Reproduce the records verbatim from the line with "Find the location of a particular element. This" through the end of the records.

◆ **Provided records**
********************
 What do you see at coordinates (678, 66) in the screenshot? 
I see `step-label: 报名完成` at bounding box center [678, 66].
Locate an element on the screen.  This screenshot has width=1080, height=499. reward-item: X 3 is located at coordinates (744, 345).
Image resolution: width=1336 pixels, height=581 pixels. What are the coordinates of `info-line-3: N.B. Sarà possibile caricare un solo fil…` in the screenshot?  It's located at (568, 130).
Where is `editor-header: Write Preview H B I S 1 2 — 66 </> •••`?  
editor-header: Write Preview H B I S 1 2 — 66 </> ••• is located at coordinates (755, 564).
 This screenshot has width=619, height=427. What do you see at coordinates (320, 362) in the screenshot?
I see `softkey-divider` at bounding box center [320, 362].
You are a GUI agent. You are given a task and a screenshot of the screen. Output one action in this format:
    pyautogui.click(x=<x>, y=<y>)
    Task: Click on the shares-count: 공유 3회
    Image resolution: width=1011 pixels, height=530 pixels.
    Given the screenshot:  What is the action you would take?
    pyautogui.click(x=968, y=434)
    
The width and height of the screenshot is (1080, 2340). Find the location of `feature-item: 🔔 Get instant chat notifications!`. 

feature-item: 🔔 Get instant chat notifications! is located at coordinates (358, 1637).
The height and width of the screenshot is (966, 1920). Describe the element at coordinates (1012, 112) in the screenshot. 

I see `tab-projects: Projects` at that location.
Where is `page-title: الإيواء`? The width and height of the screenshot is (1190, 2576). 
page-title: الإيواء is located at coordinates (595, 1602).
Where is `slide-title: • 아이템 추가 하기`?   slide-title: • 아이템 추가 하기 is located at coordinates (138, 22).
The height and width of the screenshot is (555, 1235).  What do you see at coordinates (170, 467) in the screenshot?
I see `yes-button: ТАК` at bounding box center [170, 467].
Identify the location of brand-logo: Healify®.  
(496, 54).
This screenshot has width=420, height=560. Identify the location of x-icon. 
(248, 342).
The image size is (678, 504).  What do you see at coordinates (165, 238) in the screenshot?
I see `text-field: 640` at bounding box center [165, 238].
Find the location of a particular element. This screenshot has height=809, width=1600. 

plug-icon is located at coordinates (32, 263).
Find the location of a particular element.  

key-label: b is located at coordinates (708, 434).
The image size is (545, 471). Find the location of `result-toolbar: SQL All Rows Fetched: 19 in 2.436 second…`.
********************
◆ **Solution to this problem**
Find the location of a particular element. This screenshot has height=809, width=1600. 

plug-icon is located at coordinates (32, 263).
Find the location of a particular element.  

key-label: b is located at coordinates (708, 434).
The image size is (545, 471). Find the location of `result-toolbar: SQL All Rows Fetched: 19 in 2.436 second…`.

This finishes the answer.